The Gore campaign promised to get back to Chatterbox on this, but didn’t. (In fairness, this apparently was because it was too busy spinning the issue to larger national media outlets where reporters lack Chatterbox’s patience for ferreting out policy minutiae.)

The Bradley campaign, however, was most obliging. It forwarded a press release citing chapter and verse on the five votes and passed along the phone number of Jerome Kurtz, who was the IRS commissioner under Jimmy Carter when the issue first bubbled up. (Kurtz admitted that he has given money to Bradley, but said he hasn’t been active in the campaign and did not bring this issue to the Bradley campaign’s attention. To Chatterbox, he seemed objective and fair.)

Here is the gist:

Sometime in the early 1970s, in response to a class-action suit brought on behalf of black Mississippi schoolchildren excluded from the state’s segregated academies (“segs”), a federal judge ordered the IRS to stop granting tax exemptions to private schools that practiced de facto segregation. (The IRS was already denying tax exemptions to private schools that practiced de jure segregation, including Bob Jones University, which until 1971 had a formal policy excluding minorities and thereafter had a formal policy preventing interracial dating; but the segs tended to have bylaws stating they would not segregate, even though in practice they did.) After a few years of foot-dragging at the IRS, the agency eventually (Kurtz thinks it was 1978) proposed a regulation enforcing the court ruling. In effect, the proposed regulation defined for the purpose of tax exemption what a “segregated” school was.

Federal regulations are always made public in draft form so that citizens can make comments that the agency in question must then consider before issuing a final regulation. In this instance, Kurtz says, “We got lots and lots and lots of comments.” Among those who objected were archconservative Reps.

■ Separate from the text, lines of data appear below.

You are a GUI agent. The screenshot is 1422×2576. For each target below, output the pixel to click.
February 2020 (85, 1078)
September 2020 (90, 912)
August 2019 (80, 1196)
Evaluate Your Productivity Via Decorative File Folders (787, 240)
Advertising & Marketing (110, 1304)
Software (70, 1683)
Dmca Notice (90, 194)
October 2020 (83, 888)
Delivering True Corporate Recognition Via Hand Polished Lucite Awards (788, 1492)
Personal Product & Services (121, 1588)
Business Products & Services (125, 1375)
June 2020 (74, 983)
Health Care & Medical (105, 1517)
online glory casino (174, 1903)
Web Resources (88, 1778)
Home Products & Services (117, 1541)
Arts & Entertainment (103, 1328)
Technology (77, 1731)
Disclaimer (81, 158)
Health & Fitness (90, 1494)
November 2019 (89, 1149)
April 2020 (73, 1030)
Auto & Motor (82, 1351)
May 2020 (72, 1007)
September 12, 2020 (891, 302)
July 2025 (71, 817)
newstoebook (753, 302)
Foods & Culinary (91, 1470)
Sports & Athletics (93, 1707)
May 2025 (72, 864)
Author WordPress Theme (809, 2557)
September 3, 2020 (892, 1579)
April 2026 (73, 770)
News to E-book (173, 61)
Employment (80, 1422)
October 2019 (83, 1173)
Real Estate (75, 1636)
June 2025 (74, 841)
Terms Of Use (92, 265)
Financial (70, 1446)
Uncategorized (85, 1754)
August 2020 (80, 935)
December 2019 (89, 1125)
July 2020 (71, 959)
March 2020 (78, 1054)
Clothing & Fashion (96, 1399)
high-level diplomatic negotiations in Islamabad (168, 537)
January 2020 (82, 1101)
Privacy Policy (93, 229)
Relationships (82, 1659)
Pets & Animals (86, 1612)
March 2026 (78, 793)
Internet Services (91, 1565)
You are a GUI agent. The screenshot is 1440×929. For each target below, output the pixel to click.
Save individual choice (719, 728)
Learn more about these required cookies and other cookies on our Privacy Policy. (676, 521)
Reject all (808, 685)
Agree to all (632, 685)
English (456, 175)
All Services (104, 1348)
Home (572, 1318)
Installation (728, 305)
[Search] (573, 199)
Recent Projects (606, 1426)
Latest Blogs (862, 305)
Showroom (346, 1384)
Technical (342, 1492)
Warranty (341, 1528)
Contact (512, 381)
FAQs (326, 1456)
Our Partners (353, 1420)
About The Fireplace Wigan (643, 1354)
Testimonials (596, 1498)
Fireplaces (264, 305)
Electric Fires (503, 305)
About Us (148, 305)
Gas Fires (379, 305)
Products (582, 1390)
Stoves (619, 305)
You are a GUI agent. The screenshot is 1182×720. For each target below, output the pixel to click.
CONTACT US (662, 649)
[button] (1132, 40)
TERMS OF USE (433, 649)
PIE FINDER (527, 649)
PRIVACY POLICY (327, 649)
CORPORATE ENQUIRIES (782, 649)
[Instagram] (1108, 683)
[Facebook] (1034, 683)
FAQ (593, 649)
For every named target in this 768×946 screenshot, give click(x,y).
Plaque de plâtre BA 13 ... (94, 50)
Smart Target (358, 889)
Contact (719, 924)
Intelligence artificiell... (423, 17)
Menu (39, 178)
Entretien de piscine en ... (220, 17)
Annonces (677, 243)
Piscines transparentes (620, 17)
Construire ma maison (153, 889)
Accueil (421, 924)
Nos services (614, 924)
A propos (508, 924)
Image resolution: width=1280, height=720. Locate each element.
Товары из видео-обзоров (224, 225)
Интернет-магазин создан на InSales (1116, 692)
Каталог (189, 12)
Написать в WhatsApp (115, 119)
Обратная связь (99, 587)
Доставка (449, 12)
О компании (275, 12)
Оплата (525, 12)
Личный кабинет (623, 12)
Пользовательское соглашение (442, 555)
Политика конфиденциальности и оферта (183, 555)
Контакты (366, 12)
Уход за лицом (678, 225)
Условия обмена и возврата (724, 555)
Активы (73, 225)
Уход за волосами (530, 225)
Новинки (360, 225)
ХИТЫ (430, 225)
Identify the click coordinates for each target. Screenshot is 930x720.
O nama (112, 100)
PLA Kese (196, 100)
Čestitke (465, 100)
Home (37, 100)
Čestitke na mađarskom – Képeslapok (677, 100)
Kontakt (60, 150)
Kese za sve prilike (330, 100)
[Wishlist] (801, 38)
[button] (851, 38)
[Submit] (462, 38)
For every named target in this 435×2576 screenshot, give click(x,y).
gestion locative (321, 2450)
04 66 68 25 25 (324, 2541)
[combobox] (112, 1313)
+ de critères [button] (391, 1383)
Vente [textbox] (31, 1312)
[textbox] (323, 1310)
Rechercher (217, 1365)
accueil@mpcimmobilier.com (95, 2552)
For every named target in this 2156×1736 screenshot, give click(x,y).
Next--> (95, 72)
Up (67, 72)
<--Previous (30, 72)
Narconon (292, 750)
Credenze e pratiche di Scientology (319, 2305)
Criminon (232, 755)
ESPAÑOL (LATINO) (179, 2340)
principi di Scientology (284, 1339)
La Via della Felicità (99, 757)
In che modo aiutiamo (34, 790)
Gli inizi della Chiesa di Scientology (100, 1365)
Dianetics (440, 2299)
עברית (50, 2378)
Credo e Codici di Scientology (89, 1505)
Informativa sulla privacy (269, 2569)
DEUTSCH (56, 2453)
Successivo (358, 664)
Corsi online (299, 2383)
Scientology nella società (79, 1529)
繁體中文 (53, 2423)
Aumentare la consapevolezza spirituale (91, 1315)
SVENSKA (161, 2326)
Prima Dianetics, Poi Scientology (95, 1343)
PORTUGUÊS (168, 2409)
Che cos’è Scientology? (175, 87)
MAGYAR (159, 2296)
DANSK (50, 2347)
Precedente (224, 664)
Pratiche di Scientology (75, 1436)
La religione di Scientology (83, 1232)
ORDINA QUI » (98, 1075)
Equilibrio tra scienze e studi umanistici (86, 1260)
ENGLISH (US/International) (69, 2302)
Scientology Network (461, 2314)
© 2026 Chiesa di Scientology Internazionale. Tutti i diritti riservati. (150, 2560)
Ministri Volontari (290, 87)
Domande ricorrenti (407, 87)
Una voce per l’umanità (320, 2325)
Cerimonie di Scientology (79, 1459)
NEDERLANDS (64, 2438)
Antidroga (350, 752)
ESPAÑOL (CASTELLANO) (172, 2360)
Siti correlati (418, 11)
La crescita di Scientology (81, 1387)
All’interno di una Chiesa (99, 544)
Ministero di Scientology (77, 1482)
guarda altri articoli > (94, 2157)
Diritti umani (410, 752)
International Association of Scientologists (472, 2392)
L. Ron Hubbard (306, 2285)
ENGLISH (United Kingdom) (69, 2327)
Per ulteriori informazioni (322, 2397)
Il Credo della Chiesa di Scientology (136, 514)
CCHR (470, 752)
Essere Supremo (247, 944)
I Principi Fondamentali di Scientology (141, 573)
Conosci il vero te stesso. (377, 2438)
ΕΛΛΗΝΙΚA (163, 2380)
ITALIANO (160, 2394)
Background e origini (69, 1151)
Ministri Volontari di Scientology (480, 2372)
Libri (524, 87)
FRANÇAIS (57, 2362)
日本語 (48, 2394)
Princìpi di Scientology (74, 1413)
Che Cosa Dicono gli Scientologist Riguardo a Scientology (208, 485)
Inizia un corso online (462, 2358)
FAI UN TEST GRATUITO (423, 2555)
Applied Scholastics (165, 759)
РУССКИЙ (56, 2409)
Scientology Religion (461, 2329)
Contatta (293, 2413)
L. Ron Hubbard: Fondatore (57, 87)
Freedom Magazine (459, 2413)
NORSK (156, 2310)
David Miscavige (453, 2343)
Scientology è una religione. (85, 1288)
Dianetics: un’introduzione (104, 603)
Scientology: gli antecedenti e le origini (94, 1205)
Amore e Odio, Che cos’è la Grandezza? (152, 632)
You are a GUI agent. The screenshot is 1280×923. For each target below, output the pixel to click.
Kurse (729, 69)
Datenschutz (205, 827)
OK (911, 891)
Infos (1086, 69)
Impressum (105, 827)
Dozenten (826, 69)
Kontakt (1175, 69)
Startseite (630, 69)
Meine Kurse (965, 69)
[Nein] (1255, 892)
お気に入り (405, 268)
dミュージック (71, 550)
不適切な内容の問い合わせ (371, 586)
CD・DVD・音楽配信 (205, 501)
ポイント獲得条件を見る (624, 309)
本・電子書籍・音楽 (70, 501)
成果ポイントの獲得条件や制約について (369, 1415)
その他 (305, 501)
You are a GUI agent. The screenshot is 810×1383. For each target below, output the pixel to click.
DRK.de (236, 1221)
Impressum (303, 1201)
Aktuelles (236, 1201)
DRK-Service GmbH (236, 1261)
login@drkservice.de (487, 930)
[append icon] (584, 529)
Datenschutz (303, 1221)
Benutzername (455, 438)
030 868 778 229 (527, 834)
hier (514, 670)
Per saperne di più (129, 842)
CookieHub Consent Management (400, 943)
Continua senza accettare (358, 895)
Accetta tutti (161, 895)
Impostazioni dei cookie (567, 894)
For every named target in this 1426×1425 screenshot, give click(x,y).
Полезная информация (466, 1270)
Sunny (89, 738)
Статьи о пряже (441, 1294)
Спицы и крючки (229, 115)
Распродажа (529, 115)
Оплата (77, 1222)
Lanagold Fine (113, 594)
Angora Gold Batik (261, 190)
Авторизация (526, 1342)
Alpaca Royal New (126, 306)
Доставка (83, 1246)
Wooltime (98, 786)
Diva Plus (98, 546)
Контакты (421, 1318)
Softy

John Ashbrook and Bob Dornan (both Republicans). They said that that the planned regulation would impose racial quotas on any private schools that wanted to remain tax exempt–an argument Gore repeated in this week’s Harlem debate–and, from 1979 through 1981, Ashbrook and Dornan managed to attach to successive appropriation bills language preventing the IRS regulation from taking effect. The issue came up in five House votes, and Gore voted with Ashbrook and Dornan every time.

We are left with two questions:

1.)Would the IRS rule have imposed racial quotas?

Only in the sense that affirmative action programs today routinely (and lawfully) impose informal and essentially benign quotas that Democrats like Al Gore (and Bill Bradley) refuse to call quotas. That is to say, the regulation imposed a “soft” quota: Schools that had a minority enrollment below 20 percent were obliged to explain to the IRS why this was so. [Correction, 3/1: Whoops, make that “below 20 percent of the proportion of minorities in the surrounding community.” This regulation was softer than Chatterbox initially thought!] If the school could cite any number of circumstances, including a paucity of minority children in the area or an academic program centered on some specialized subject matter, the IRS would let it keep its tax exemption.

Chatterbox calls this one for Bradley.

     2.) Did the IRS rule have anything to do with Bob Jones University?

Not really. The IRS continued to deny BJU a tax exemption during the years when the Ashbrook-Dornan amendments were in force, because regardless of Ashbrook-Dornan, the IRS was still free to enforce its pre-existing ban on de jure segregation. In 1983 the Supreme Court (deciding against both BJU and the Reagan administration) upheld the IRS’s denial of a tax exemption to BJU. Chatterbox calls this one for Gore. Overall, though, Chatterbox must say that Bradley’s use of this issue against Gore was pretty legitimate. Gore did vote five times for an appropriations rider sponsored by a couple of wing nuts that prevented the IRS from abiding by a very reasonable court desegregation order (except in Mississippi, where a federal court managed to step in and impose something very much like the proposed IRS rule in spite of Ashbrook-Dornan). The fact that these wing nuts repeatedly managed to get their appropriations rider passed doesn’t really let Gore off the hook. If you can’t make a stink about this in Harlem, where can you?